Aquel hombre impúdico, codicioso, sensual, turbado por las involuntarias voluptuosidades de la viuda, en plena sazón de belleza, aguijoneado, en fin, por un repentino deseo que se le agarró a la sangre, quiso violar el respeto que debía al cercano parentesco; y Susana, temerosa del disgusto que tal relato pudiese ocasionar a su hijo, no se atrevía a decírselo.

Julián presentía, no obstante, algo inexplicable; presintió la lucha, adivinó la catástrofe de lejos, y todo ello fue en él instinto de raza, de aquella raza indómita, vencida, pero no domada, a latigazos en los laberintos mismos de su selva.

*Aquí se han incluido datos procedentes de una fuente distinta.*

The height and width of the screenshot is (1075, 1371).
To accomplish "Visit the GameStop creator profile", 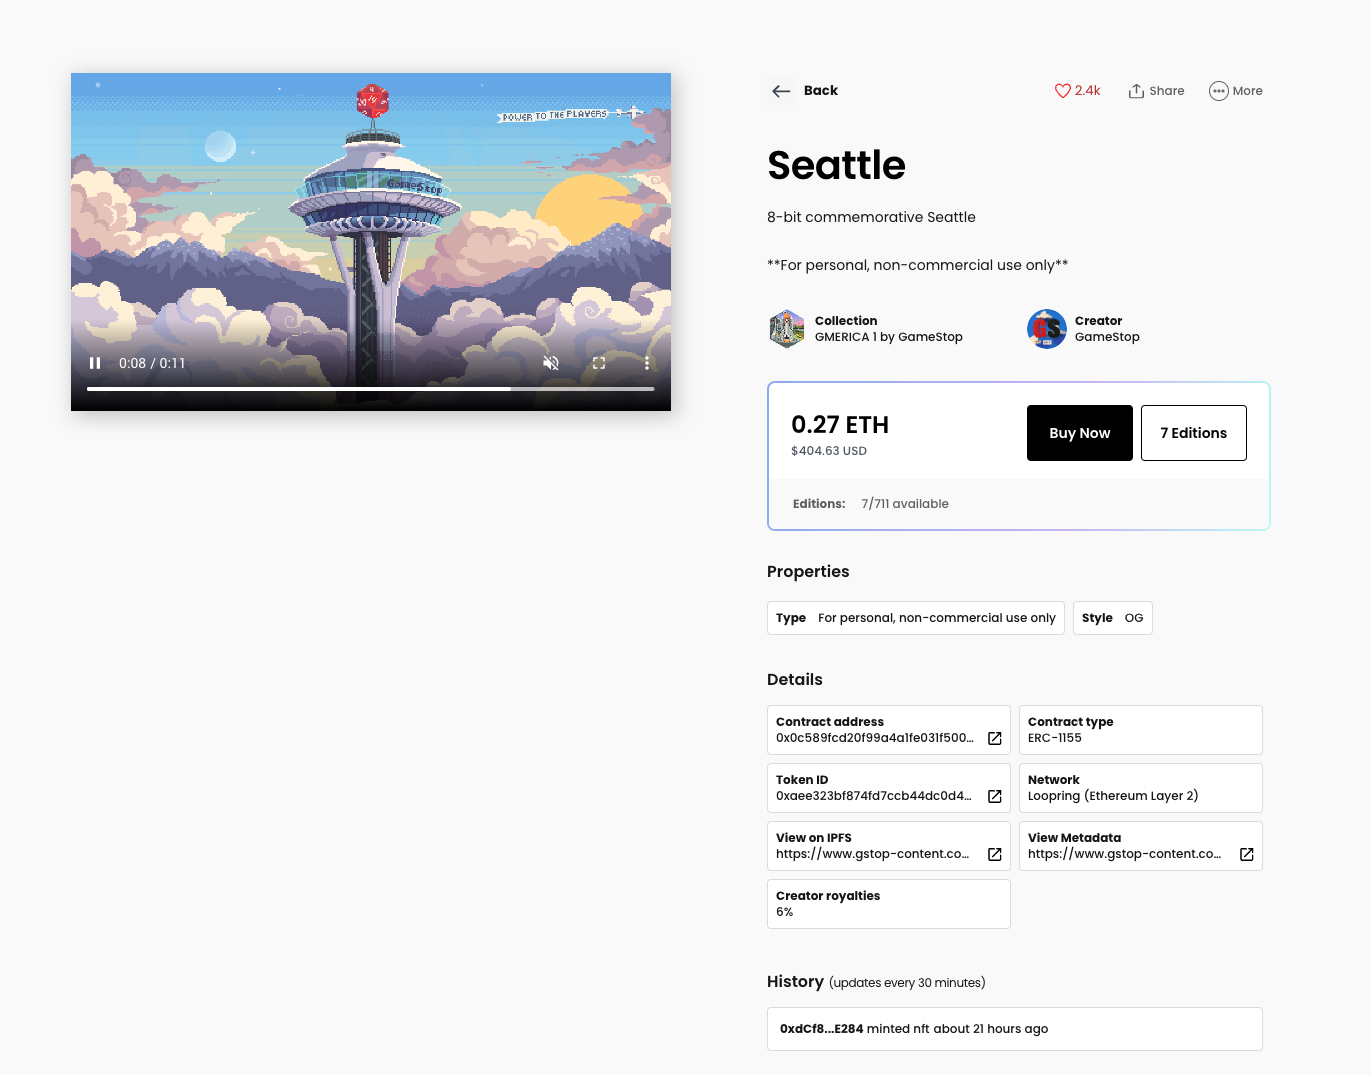I will point(1107,328).
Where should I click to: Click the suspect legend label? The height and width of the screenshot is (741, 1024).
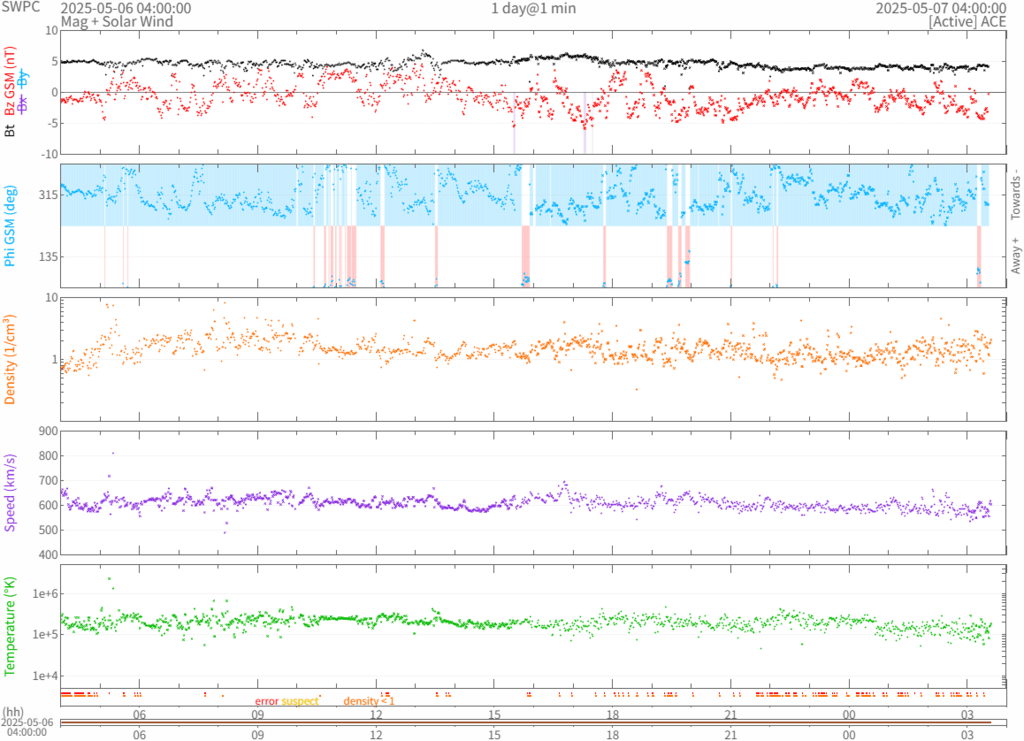pos(300,702)
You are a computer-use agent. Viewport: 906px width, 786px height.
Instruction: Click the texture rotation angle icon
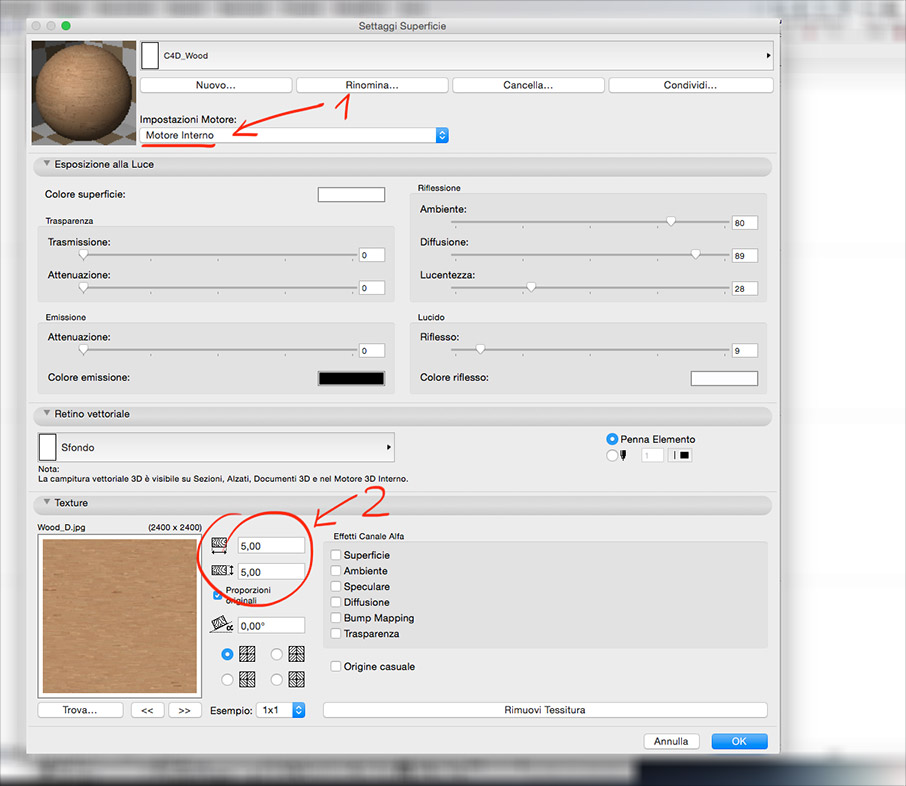coord(221,625)
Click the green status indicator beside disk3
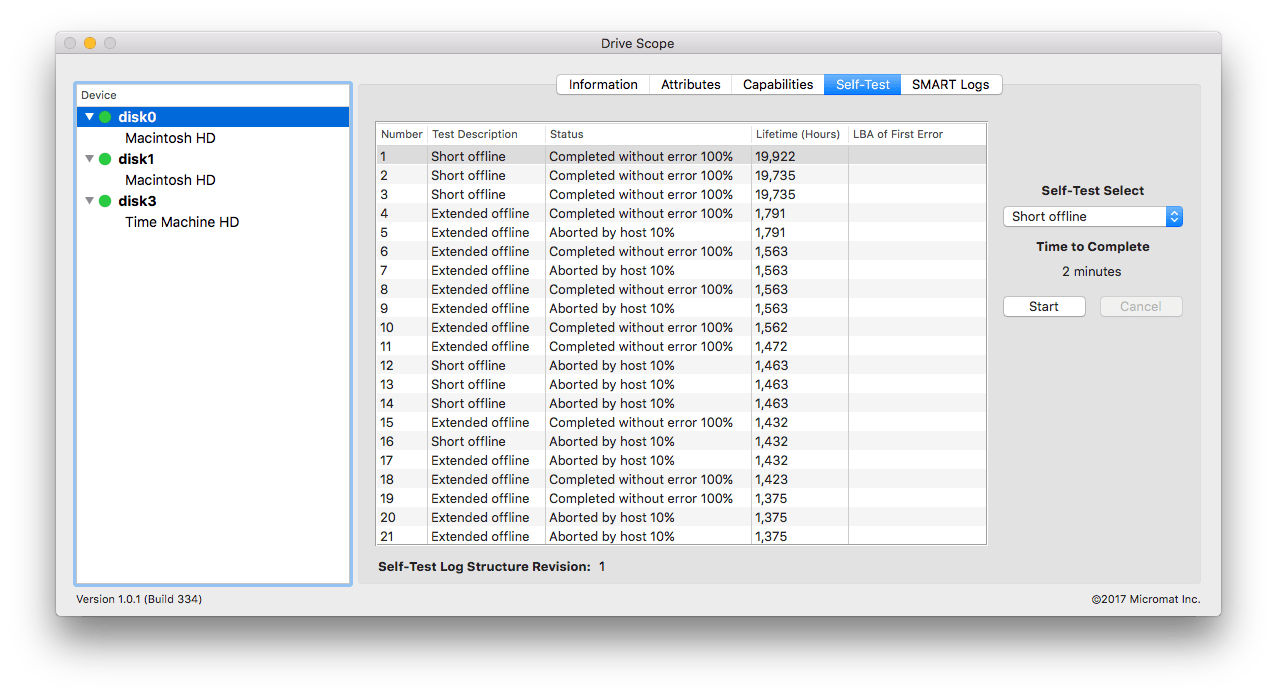 (105, 201)
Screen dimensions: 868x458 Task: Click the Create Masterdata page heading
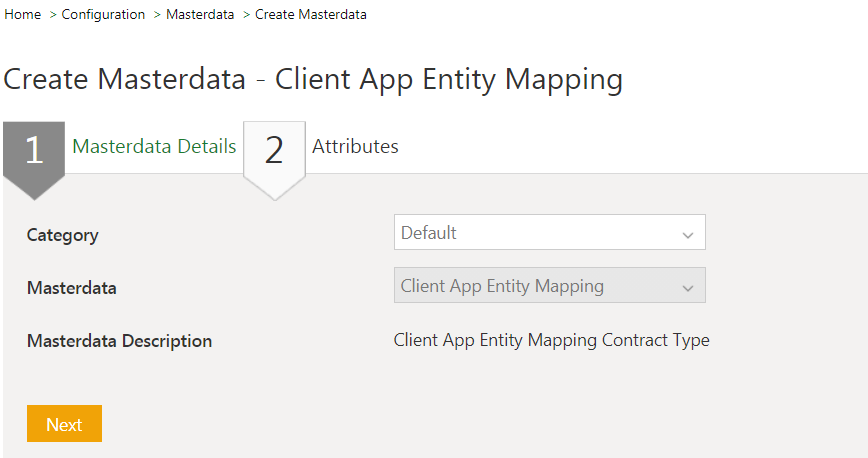[x=313, y=80]
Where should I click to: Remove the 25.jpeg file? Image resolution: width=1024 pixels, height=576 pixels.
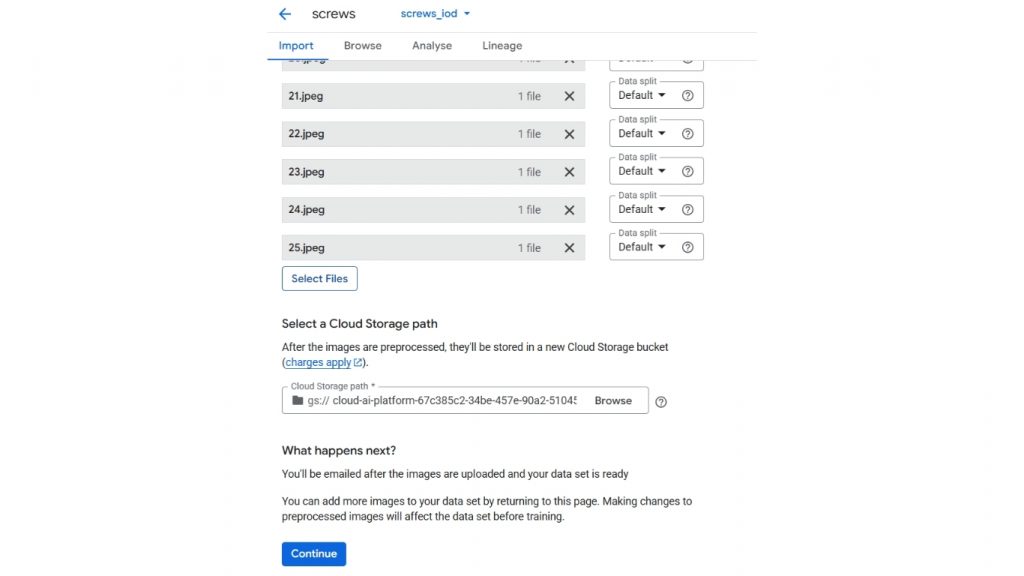[x=569, y=248]
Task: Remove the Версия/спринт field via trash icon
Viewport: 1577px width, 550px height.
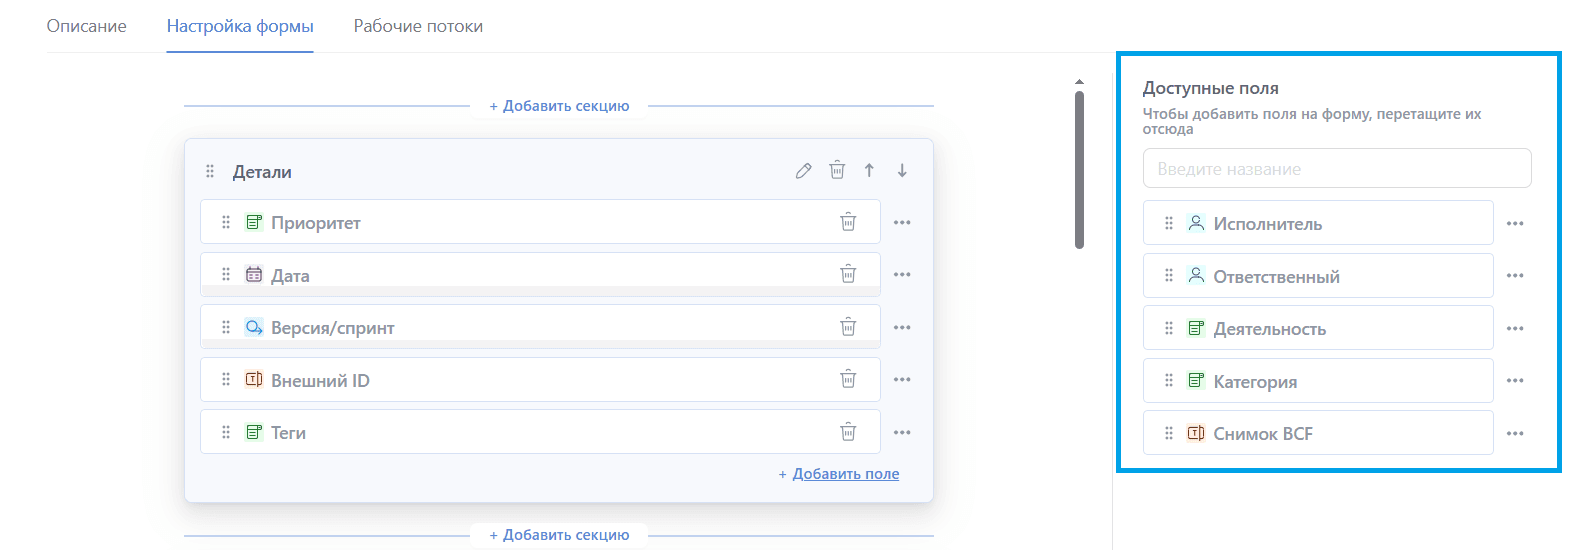Action: coord(848,327)
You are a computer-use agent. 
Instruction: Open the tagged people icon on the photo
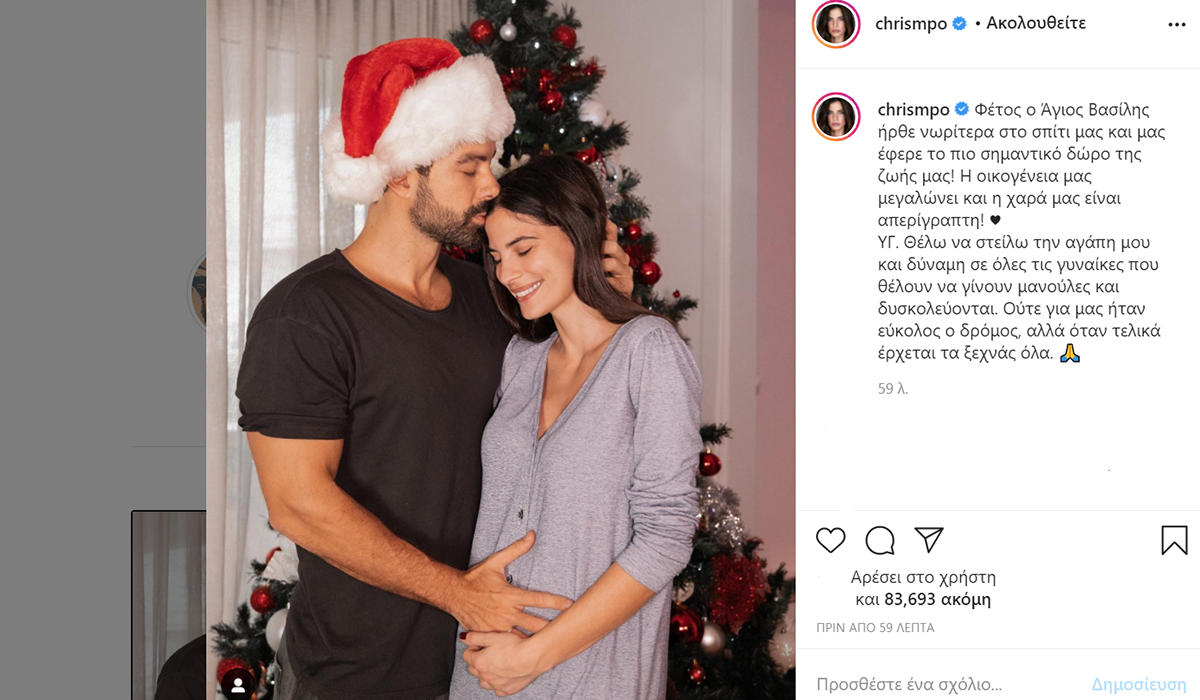point(238,685)
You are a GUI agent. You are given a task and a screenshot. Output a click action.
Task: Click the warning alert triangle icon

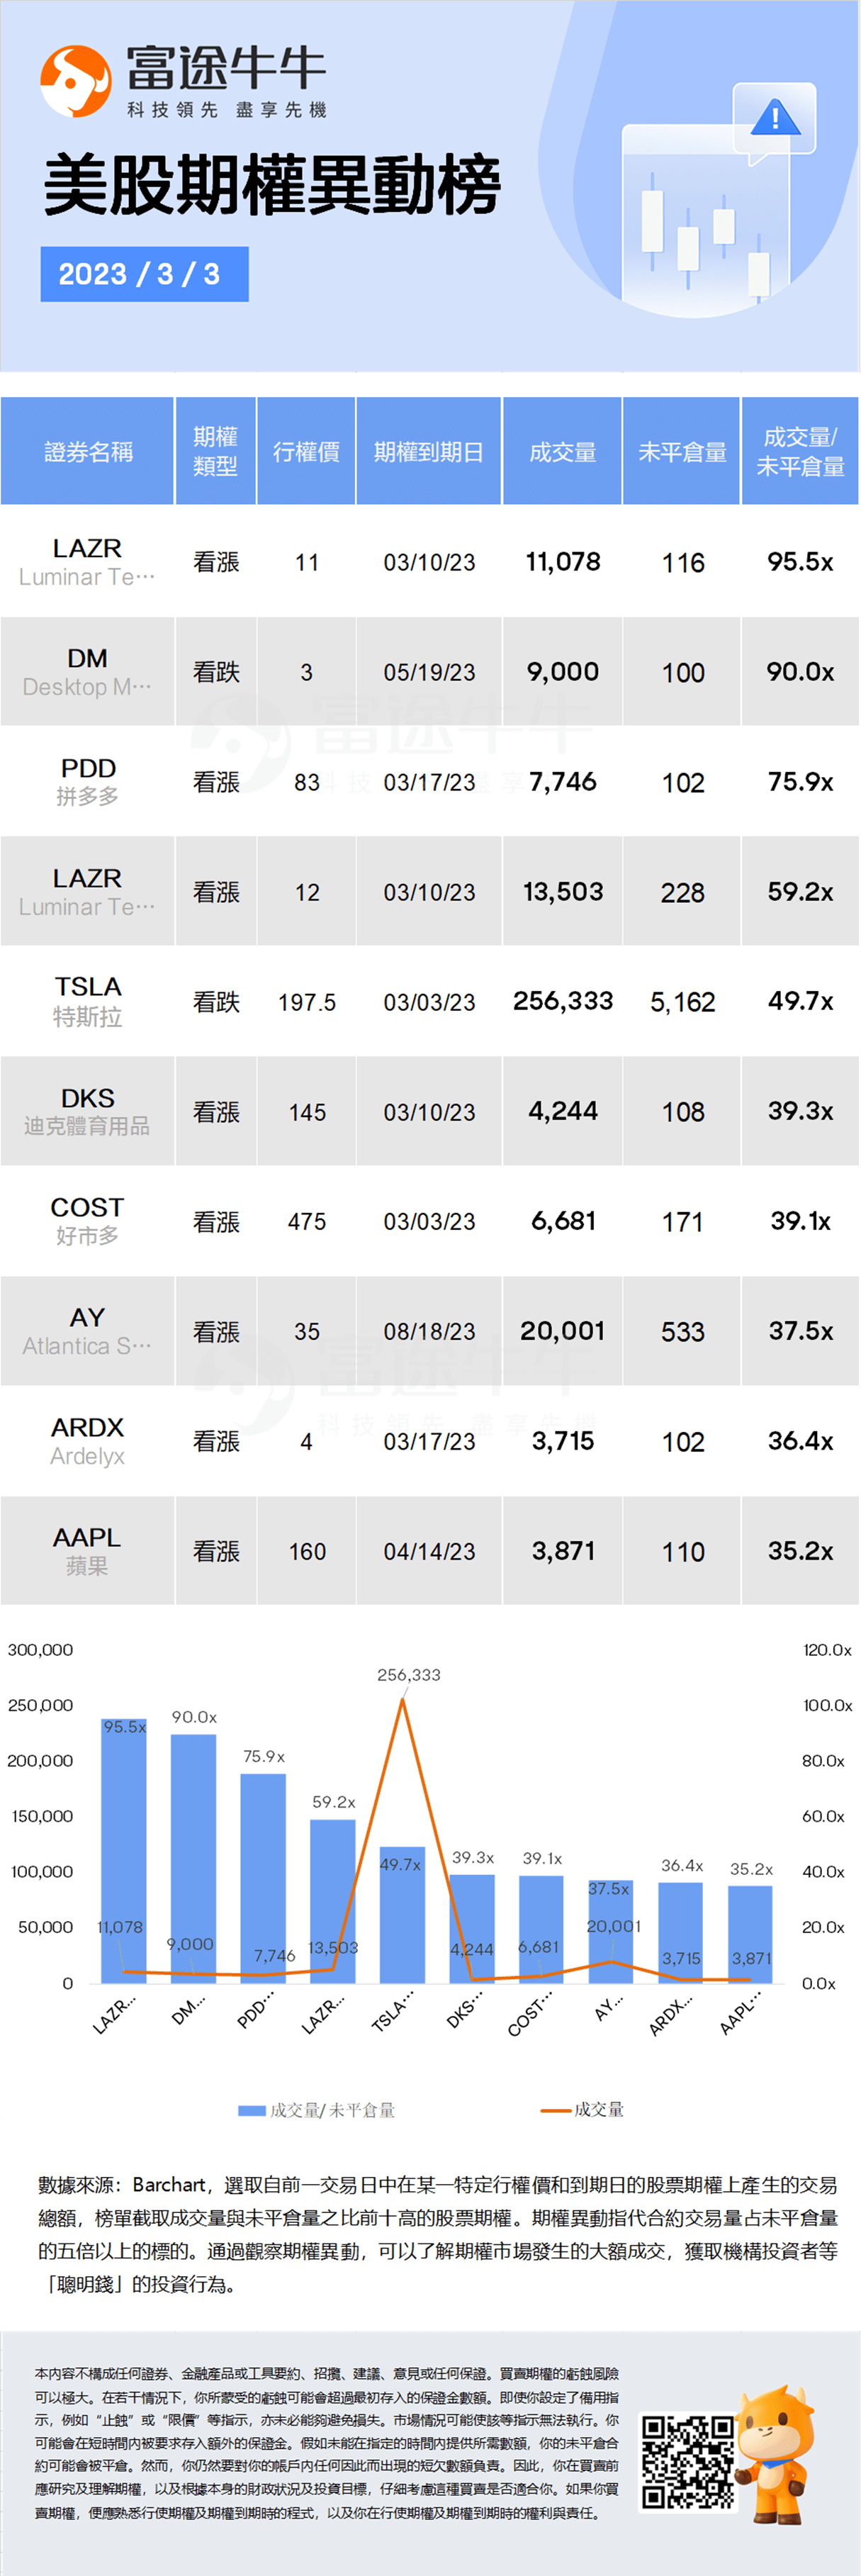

Adiestrado ya para el combate, se preparó inconscientemente y se declaró de una vez para siempre aquel carácter impetuoso, vehemente, que no conoció nunca el perdón. Al primer rozamiento del colegio, a aquella injusticia manifiesta se añadió la antipatía anticipada de la gente, y a ésta la desgracia de su padre, junto con el presagio de su deshonra.

De ahí que todo mal proceder, cualquiera cosa, nada, le lastimaba la herida, y la herida tuvo siempre una boca abierta, por donde manaba a veces sangre en abundancia.

Ni el tiempo, ni la alegría, ni el amor mismo de Isabel, triunfaron de la rebeldía insólita que se irguió desde entonces en la airada memoria de Julián Hidalgo.